Is failure actually good for you? Recent studies by Stanford University psychologist Carol Dweck  indicate that it is.  For forty years she has studied how people handle failure, and her research has led her to identify two distinct mindsets that dramatically influence how we react to failure. She’s recently published a new book, Mindset: The New Psychology of Success, which explains her findings.

 A “fixed mindset” is grounded in the belief that talent is genetic - you’re a born artist, baseball pitcher, or math wiz. People with a fixed mindset believe that they are entitled to success without much effort and regard failure as a personal affront. Conversely, a “growth mindset” assumes that no talent is entirely innate and that effort and learning make everything possible. Since the ego isn’t on the line as much, the growth mindset sees failure as opportunity rather than insult.

In her studies,  Dr. Dweck  tracked and compared brain waves of subjects with both growth and fixed mindsets. She  found that when those with a growth mindset fail at something, they actually enter a more focused mental state as they try to figure out their mistake and how to learn from it. On the other hand, those with a fixed mindset never enter this focused state of learning and show little, if any, advancement from failure. In essence, fixed mindset people don’t learn from their mistakes.
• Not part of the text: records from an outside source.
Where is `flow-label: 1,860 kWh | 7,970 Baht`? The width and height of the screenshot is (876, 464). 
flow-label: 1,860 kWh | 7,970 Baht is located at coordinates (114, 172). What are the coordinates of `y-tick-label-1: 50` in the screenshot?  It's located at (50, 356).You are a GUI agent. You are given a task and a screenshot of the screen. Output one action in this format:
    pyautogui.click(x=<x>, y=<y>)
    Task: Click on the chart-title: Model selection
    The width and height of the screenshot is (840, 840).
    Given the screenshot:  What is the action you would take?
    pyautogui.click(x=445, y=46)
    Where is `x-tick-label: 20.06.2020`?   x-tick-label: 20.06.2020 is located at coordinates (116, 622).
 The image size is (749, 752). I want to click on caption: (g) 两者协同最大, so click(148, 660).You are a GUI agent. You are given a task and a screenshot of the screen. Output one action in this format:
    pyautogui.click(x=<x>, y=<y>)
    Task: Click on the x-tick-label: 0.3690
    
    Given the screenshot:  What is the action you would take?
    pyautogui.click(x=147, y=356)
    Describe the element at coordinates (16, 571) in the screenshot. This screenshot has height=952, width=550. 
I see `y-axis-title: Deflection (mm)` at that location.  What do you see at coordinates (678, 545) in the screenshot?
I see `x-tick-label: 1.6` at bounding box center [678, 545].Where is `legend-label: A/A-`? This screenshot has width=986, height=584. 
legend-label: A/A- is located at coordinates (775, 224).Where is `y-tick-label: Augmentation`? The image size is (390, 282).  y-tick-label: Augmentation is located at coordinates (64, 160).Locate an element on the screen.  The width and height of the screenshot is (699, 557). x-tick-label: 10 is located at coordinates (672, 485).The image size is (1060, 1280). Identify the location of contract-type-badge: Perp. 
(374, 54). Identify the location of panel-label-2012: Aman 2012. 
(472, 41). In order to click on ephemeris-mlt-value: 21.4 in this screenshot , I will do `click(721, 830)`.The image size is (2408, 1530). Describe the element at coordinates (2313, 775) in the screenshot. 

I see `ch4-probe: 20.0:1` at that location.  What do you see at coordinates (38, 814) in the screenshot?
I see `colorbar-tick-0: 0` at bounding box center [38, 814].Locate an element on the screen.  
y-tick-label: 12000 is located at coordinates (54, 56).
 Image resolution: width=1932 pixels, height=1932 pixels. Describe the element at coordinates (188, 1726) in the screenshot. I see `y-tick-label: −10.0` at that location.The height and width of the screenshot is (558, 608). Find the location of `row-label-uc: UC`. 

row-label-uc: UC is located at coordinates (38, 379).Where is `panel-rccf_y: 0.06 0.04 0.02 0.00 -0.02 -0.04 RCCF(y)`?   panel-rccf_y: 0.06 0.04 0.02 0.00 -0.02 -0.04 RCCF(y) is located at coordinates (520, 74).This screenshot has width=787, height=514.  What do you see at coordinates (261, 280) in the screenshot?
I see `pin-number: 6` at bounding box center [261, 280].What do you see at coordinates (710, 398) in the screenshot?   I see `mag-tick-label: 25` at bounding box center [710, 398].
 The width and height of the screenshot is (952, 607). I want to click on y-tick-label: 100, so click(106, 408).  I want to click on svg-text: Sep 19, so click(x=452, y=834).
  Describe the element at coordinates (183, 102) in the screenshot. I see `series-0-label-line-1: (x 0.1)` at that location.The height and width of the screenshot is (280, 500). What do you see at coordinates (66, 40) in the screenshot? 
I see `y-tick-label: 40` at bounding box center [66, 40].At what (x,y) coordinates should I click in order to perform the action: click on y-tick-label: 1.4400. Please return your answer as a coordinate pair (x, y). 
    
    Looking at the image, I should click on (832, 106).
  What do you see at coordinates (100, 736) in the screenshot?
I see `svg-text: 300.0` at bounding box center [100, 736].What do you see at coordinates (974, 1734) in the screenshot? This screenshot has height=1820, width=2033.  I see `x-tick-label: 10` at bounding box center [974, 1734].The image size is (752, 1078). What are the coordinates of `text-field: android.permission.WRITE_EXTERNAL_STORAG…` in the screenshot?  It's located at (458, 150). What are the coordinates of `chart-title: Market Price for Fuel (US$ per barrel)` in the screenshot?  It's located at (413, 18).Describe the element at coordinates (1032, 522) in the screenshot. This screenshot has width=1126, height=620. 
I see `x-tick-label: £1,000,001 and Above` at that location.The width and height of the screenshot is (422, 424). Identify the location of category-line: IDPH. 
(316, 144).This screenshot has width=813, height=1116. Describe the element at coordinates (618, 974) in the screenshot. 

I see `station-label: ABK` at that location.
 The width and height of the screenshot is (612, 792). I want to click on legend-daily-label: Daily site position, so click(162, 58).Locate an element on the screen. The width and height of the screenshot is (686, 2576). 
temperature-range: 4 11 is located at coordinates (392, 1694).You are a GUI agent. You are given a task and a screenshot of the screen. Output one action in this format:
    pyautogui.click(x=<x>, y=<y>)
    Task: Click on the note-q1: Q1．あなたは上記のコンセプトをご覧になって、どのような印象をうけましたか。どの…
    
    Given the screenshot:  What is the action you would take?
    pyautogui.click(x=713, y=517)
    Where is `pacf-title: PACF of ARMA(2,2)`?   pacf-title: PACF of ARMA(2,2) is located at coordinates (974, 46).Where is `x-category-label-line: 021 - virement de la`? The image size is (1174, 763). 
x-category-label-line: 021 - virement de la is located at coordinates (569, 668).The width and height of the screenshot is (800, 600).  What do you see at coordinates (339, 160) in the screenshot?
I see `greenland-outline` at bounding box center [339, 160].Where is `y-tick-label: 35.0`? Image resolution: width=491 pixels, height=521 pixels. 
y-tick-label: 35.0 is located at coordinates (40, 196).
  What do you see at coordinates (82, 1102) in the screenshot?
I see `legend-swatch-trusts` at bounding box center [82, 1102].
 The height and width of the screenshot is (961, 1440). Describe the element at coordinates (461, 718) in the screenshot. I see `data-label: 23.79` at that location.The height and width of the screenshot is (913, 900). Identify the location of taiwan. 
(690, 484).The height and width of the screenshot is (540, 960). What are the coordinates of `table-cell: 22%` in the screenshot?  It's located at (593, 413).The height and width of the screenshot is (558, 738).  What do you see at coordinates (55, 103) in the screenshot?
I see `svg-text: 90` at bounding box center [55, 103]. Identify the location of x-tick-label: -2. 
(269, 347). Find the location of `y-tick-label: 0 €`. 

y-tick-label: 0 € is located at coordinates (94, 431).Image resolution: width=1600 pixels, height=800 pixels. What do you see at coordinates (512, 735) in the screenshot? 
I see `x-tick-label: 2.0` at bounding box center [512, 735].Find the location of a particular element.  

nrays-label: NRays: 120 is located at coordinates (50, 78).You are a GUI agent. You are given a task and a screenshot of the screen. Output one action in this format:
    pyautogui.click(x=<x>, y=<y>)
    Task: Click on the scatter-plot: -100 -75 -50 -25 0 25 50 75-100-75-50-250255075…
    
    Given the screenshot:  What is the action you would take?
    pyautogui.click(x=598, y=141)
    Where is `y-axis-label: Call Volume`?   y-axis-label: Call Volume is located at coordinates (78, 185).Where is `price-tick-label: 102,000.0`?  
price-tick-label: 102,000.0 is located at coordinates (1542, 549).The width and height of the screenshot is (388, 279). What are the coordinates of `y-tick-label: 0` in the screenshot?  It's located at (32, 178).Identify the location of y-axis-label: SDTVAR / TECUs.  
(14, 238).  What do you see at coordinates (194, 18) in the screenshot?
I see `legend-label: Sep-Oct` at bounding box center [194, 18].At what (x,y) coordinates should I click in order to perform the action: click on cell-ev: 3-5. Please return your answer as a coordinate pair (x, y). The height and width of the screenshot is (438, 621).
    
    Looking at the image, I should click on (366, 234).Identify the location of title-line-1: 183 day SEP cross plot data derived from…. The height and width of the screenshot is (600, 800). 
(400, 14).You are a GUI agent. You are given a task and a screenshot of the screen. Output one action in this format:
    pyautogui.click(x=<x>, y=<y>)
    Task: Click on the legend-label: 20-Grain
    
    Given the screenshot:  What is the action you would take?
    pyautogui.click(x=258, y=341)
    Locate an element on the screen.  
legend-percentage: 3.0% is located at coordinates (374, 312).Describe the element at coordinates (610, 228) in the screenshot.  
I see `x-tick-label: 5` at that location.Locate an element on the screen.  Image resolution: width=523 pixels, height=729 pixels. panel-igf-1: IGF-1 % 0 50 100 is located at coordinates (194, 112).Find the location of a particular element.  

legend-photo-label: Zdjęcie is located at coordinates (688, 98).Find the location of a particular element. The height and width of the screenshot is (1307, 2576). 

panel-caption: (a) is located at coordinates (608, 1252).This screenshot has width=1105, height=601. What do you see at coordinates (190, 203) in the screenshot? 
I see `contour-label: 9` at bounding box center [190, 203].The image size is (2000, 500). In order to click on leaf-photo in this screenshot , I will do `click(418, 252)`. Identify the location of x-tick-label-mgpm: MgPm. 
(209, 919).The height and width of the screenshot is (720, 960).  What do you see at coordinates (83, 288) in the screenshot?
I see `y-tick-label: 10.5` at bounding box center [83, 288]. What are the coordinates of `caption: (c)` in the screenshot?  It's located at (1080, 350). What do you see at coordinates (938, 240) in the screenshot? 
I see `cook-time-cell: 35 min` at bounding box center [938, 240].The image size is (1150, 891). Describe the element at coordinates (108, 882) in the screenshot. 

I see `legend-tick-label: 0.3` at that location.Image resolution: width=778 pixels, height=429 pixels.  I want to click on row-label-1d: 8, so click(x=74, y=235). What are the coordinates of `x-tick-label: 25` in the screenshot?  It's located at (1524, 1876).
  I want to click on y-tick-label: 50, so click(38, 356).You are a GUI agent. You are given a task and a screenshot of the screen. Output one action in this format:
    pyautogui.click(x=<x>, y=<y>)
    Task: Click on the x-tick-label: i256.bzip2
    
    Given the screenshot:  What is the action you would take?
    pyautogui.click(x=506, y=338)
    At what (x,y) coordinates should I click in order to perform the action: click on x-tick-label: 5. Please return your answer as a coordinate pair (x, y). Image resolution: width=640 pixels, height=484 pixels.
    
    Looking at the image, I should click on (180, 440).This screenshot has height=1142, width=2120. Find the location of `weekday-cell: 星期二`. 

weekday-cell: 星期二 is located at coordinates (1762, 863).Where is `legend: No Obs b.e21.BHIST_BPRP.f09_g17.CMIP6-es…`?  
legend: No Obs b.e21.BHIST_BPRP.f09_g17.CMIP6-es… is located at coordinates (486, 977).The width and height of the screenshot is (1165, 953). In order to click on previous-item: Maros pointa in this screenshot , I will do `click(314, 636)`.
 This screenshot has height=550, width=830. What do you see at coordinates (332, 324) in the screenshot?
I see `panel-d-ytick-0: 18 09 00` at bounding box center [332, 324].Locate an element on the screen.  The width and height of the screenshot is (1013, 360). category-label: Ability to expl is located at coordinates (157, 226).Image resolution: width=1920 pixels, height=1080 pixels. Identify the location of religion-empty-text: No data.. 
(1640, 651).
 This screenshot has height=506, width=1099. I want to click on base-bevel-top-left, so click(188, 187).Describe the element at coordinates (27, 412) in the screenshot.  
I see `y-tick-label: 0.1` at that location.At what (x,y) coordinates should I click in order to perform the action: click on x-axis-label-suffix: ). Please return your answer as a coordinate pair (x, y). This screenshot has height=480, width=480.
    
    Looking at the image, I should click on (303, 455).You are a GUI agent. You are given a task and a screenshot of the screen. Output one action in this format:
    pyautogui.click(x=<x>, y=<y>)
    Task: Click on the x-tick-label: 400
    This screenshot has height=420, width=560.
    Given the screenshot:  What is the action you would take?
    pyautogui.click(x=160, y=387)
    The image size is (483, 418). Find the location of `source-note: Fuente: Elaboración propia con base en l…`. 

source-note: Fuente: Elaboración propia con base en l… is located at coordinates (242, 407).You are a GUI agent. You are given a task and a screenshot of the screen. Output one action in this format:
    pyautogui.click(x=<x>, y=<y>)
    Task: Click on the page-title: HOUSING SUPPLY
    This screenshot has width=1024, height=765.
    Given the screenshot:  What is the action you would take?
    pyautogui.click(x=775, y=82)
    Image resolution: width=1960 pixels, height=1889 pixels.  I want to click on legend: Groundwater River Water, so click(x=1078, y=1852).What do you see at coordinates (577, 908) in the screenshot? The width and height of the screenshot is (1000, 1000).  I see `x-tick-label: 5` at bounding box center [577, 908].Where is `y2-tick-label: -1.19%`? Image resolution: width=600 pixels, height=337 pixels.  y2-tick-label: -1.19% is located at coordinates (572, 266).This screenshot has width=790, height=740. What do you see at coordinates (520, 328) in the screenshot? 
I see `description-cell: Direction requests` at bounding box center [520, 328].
 Antoine Bechara, a professor of psychology and neuroscience at University of Southern California, has gone further and actually isolated the spots in the brain that are responsible for our fear of failure and our fear of success. These are the points in the brain where we debate risk and reward. By studying brainwaves emanating from these two locations, Dr. Bechara has found that in a normally functioning brain, failure is welcomed as an opportunity for learning, and for strengthening us.

What we learn from these studies is that failure is normal, healthy and necessary to learning. Great coaches and teachers know this, and they give us the opportunities we need to fail in a controlled environment so that we can learn and grow.

Tell Your Audience Who You Are!

Saturday, June 6th, 2009

By William Seidman

Recently, I had the opportunity to work with Gerry Sindell  of  Thought Leaders International.  Gerry is an expert at helping people transform their loose, disorganized ideas into concrete products, particularly when it comes to writing. In his blog  (May 14, 2009) he writes, “I have helped a lot of smart people become successful authors and leaders, and one of my first rules for clients is: you must tell your audience as quickly as possible who you are.”

He wrote The Genius Machine  about his methods; it got a great review in Time . Gerry is particularly skilled at seeing the things that others do not, and turning his visions into positive work.